▶ _Stored data_:

- - -

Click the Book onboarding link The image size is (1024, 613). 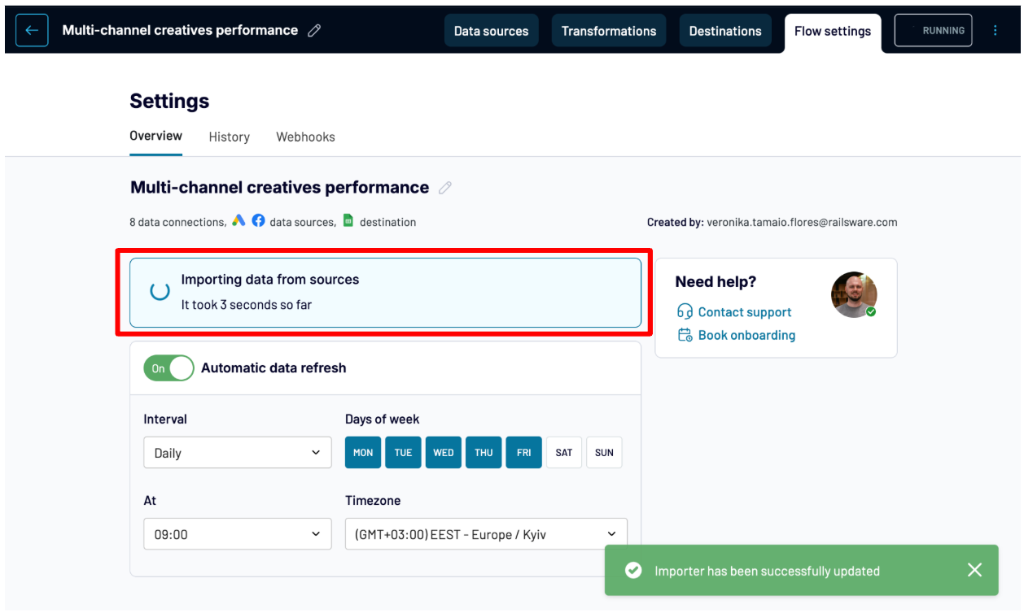click(x=746, y=335)
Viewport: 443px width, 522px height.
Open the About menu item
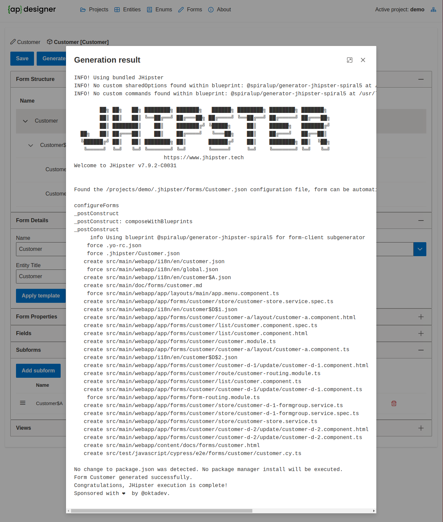click(x=219, y=10)
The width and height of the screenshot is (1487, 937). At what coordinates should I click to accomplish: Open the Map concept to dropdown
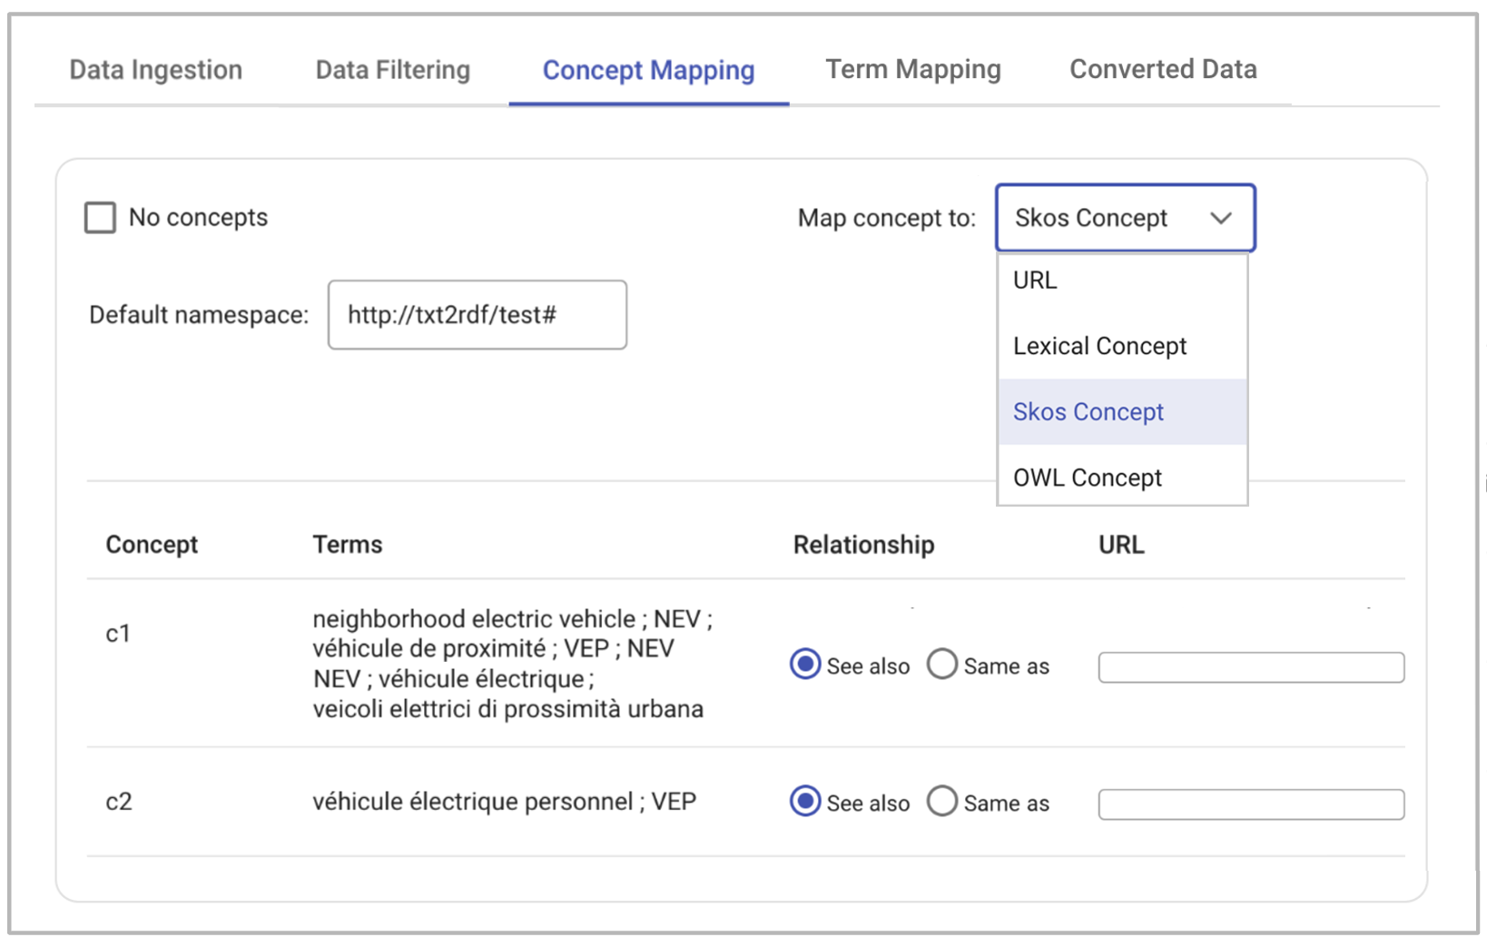coord(1125,218)

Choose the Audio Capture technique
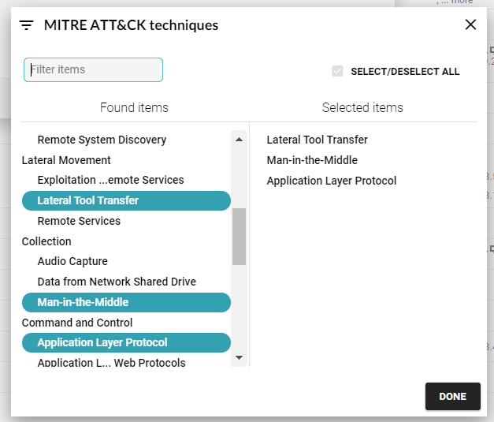click(72, 261)
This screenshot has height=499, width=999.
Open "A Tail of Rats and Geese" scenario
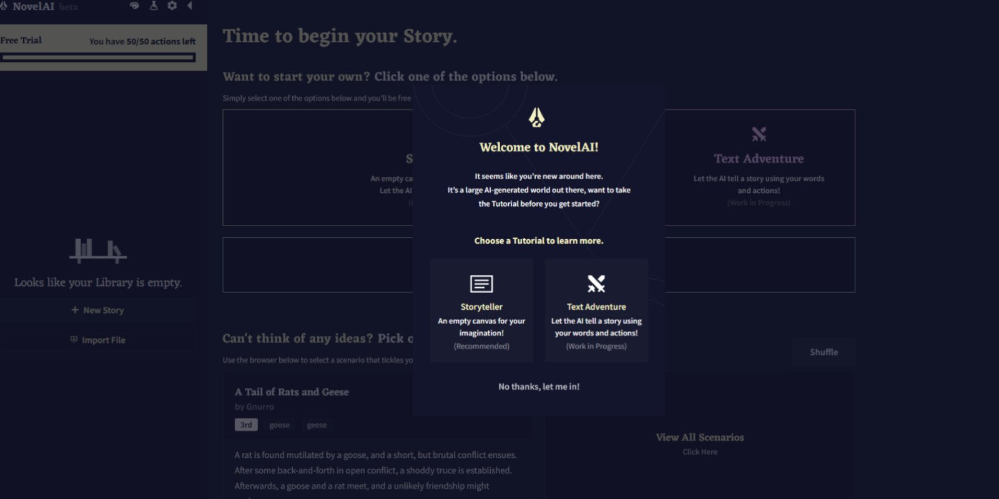tap(292, 392)

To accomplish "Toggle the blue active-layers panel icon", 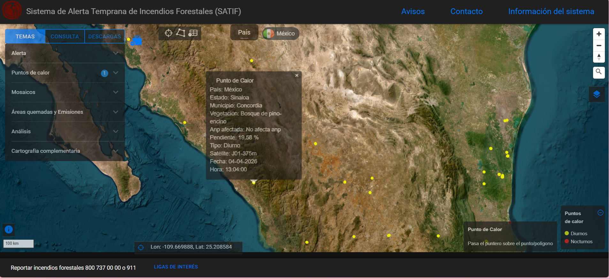I will (137, 41).
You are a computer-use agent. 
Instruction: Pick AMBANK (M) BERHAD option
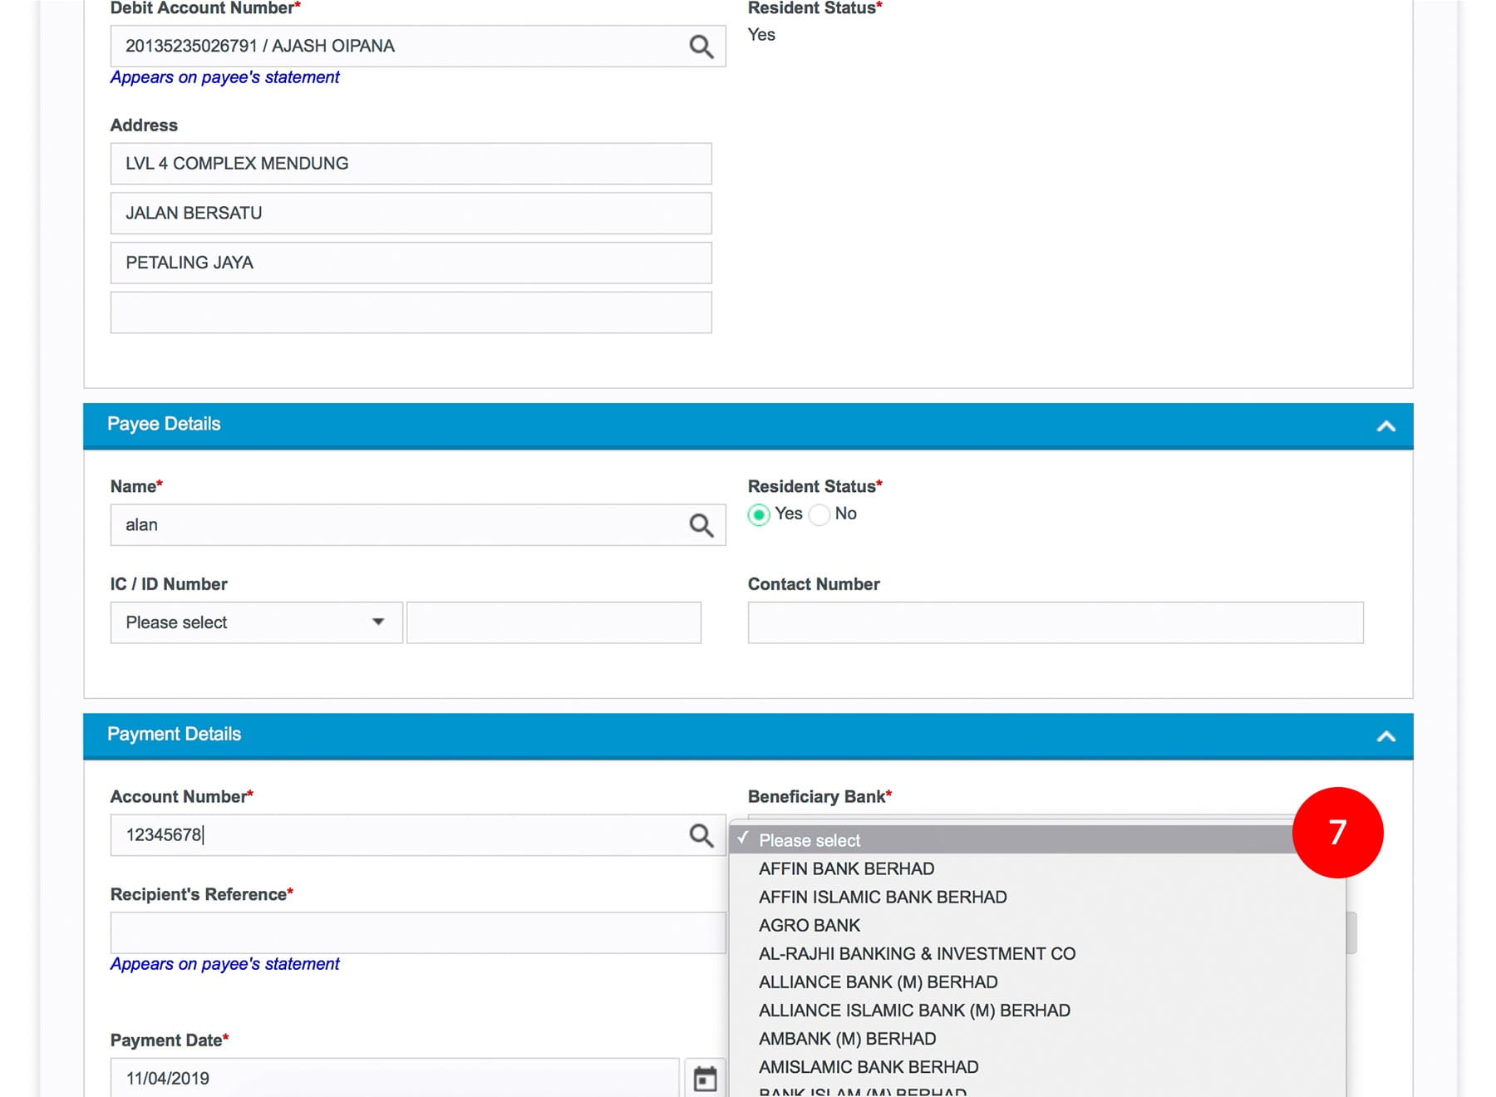coord(847,1039)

- - -

Nothing but the lines from the one containing "You are a computer-use agent." through the final line of the entries above should be given again, each exactly as written; omit the pictures.

▶ _Written response_:
You are a computer-use agent. 
Instruction: Pick AMBANK (M) BERHAD option
coord(847,1039)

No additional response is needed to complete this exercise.